Could you restate the data word for word?

Stored records:
______________________________

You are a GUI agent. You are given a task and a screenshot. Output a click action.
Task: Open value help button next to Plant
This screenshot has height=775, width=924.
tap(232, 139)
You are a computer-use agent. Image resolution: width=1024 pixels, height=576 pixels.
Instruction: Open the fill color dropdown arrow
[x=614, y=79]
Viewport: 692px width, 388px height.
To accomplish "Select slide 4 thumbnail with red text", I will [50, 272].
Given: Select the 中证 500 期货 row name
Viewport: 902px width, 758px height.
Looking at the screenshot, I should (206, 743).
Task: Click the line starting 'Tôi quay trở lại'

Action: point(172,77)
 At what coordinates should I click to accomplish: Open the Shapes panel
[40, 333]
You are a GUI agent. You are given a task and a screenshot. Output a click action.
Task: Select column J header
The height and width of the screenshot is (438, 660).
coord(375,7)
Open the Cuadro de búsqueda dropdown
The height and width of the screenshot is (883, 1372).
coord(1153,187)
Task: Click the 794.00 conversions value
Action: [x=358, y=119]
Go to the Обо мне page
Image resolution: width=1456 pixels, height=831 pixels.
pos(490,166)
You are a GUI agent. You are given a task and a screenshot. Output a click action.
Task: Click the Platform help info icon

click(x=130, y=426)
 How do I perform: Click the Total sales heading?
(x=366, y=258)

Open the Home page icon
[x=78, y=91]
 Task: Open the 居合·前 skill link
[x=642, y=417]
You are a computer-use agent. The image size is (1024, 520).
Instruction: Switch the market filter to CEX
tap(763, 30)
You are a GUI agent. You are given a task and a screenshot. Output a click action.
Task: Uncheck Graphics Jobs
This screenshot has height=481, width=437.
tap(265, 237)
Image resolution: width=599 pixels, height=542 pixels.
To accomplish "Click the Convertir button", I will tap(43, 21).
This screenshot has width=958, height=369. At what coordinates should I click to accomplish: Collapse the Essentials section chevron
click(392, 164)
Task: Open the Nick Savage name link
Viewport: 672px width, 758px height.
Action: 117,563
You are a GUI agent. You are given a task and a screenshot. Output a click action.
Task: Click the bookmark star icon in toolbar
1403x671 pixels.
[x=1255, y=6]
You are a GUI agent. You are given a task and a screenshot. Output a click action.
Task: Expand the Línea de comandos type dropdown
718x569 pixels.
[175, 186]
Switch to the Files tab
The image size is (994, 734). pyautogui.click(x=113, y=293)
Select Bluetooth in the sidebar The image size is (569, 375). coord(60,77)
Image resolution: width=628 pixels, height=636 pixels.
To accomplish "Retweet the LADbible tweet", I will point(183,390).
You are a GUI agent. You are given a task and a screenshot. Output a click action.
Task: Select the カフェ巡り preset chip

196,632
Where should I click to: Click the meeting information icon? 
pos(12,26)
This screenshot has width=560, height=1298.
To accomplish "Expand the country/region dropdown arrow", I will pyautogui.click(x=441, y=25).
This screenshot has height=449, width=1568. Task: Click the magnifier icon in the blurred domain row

______________________________

**Answer below**
You are a GUI agent. You are given a task and a screenshot. Output a click action.
Task: Open value help button next to Plant
This screenshot has height=775, width=924.
tap(232, 139)
You are a computer-use agent. Image resolution: width=1024 pixels, height=576 pixels.
Instruction: Open the fill color dropdown arrow
[x=614, y=79]
Viewport: 692px width, 388px height.
To accomplish "Select slide 4 thumbnail with red text", I will [50, 272].
Given: Select the 中证 500 期货 row name
Viewport: 902px width, 758px height.
Looking at the screenshot, I should (206, 743).
Task: Click the line starting 'Tôi quay trở lại'

Action: point(172,77)
 At what coordinates should I click to accomplish: Open the Shapes panel
[40, 333]
You are a GUI agent. You are given a task and a screenshot. Output a click action.
Task: Select column J header
The height and width of the screenshot is (438, 660).
coord(375,7)
Open the Cuadro de búsqueda dropdown
The height and width of the screenshot is (883, 1372).
coord(1153,187)
Task: Click the 794.00 conversions value
Action: [x=358, y=119]
Go to the Обо мне page
Image resolution: width=1456 pixels, height=831 pixels.
pos(490,166)
You are a GUI agent. You are given a task and a screenshot. Output a click action.
Task: Click the Platform help info icon

click(x=130, y=426)
 How do I perform: Click the Total sales heading?
(x=366, y=258)

Open the Home page icon
[x=78, y=91]
 Task: Open the 居合·前 skill link
[x=642, y=417]
You are a computer-use agent. The image size is (1024, 520).
Instruction: Switch the market filter to CEX
tap(763, 30)
You are a GUI agent. You are given a task and a screenshot. Output a click action.
Task: Uncheck Graphics Jobs
This screenshot has height=481, width=437.
tap(265, 237)
Image resolution: width=599 pixels, height=542 pixels.
To accomplish "Click the Convertir button", I will tap(43, 21).
This screenshot has width=958, height=369. At what coordinates should I click to accomplish: Collapse the Essentials section chevron
click(392, 164)
Task: Open the Nick Savage name link
Viewport: 672px width, 758px height.
Action: 117,563
You are a GUI agent. You are given a task and a screenshot. Output a click action.
Task: Click the bookmark star icon in toolbar
1403x671 pixels.
[x=1255, y=6]
You are a GUI agent. You are given a task and a screenshot. Output a click action.
Task: Expand the Línea de comandos type dropdown
718x569 pixels.
[175, 186]
Switch to the Files tab
The image size is (994, 734). pyautogui.click(x=113, y=293)
Select Bluetooth in the sidebar The image size is (569, 375). coord(60,77)
Image resolution: width=628 pixels, height=636 pixels.
To accomplish "Retweet the LADbible tweet", I will point(183,390).
You are a GUI agent. You are given a task and a screenshot. Output a click action.
Task: Select the カフェ巡り preset chip

196,632
Where should I click to: Click the meeting information icon? 
pos(12,26)
This screenshot has width=560, height=1298.
To accomplish "Expand the country/region dropdown arrow", I will pyautogui.click(x=441, y=25).
This screenshot has height=449, width=1568. Task: Click the magnifier icon in the blurred domain row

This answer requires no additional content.